■ TAREAS DEL EJERCICIO ■
**A)** Indica si cada afirmación coincide con la reseña de Tres adioses, respondiendo sí o no y citando literalmente las palabras de la reseña que lo deciden: (i) Marta trabaja como profesora de gimnasia en un instituto; (ii) la protagonista tiene hijos; (iii) la película transcurre en Roma.
**B)** Reescribe el tramo de la reseña de Tres adioses que empieza en las palabras "Coixet adapta en" y termina tras "orgullo y pasión.", sustituyendo "moto" por "bicicleta".
**C)** Prolonga la reseña de la película Tres adioses, empezando después de su última frase.

■ FRAGMENTO DEL DOCUMENTO ■
# # # # #
Coixet adapta en Tres adioses los relatos de Michela Murgia con una brillante Alba Rohrwacher.
★★★★
Marta (Alba Rohrwacher) y Antonio (Elio Germano) son una pareja a la que conocemos sorteando un atasco en moto por Roma. Empiezan una discusión simple, probablemente repetida muchas otras tardes, pero esa noche, esa discusión acaba en ruptura. Antonio deja a Marta, y esta, profesora de gimnasia en un instituto, se queda devastada, perdida… Escribiendo malas críticas anónimas sobre el restaurante que regenta Antonio, chef, con mucho orgullo y pasión.
En esa pérdida, pensando que la ruptura estaba afectando a su salud, Marta recibe un diagnóstico médico terrible. Pero al escucharlo, sin embargo, algo en ella despierta para abrir los ojos y abrirse al mundo, para empezar a fijarse en los demás (en su hermana, en su compañero de instituto –Francesco Carril–, en sus alumnas y hasta en una pobre paloma apaleada)…
Es inevitable pensar en Mi vida sin mí viendo Tres adioses. La propia Coixet lo hizo al leer el libro de relatos de Michela Murgia, se acordó de una de sus películas más celebradas, pero también encontró aquí otra manera de acercarse a una premisa tan sensible: cómo afrontar el final de la vida. Es otro punto de partida, su protagonista no tiene cargas familiares, sin hijos, sin pareja, su hermana es la persona más cercana y sabe que la deja bien cuidada, querida. Y lo afronta desde otro lugar físico, Roma, que la coloca en primer término y como telón de fondo, una Roma conocida y desconocida a la vez (“de muros y ventanas, de vírgenes y plazas secretas”) que pide ser respetada y querida y cuidada, como Marta. Desde ahí, introduciendo el debate del turismo y de cómo nos relacionamos con los placeres hoy, el comer, el viajar, reivindica el alma de las pequeñas cosas frente a la extrema banalización a la que estamos llegando. Si lo hacemos con un restaurante… cómo no lo haremos con la vida.
# # # # #
■ DATOS REGISTRADOS ■
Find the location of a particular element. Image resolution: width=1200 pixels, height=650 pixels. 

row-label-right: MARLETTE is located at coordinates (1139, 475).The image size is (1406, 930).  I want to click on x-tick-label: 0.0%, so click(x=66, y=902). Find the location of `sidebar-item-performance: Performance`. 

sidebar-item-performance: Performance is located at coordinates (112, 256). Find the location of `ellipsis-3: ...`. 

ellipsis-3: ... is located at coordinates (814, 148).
# # # # #
■ RESPUESTAS POR NÚMERO ■
**A)**
(i) Sí: "profesora de gimnasia en un instituto".
(ii) No: "sin hijos".
(iii) Sí: "Y lo afronta desde otro lugar físico, Roma".

**B)**
Coixet adapta en Tres adioses los relatos de Michela Murgia con una brillante Alba Rohrwacher.
★★★★
Marta (Alba Rohrwacher) y Antonio (Elio Germano) son una pareja a la que conocemos sorteando un atasco en bicicleta por Roma. Empiezan una discusión simple, probablemente repetida muchas otras tardes, pero esa noche, esa discusión acaba en ruptura. Antonio deja a Marta, y esta, profesora de gimnasia en un instituto, se queda devastada, perdida… Escribiendo malas críticas anónimas sobre el restaurante que regenta Antonio, chef, con mucho orgullo y pasión.

**C)**
En esta reivindicación de vivir la vida con luz, los actores son esenciales. Tanto Elio Germano como Francesco Carril, pero sobre todo Alba Rohrwacher, un auténtico milagro, una actriz superlativa, radiante, llena de empatía, compasión y sinceridad, que hace Tres adioses aún más humana y emotiva.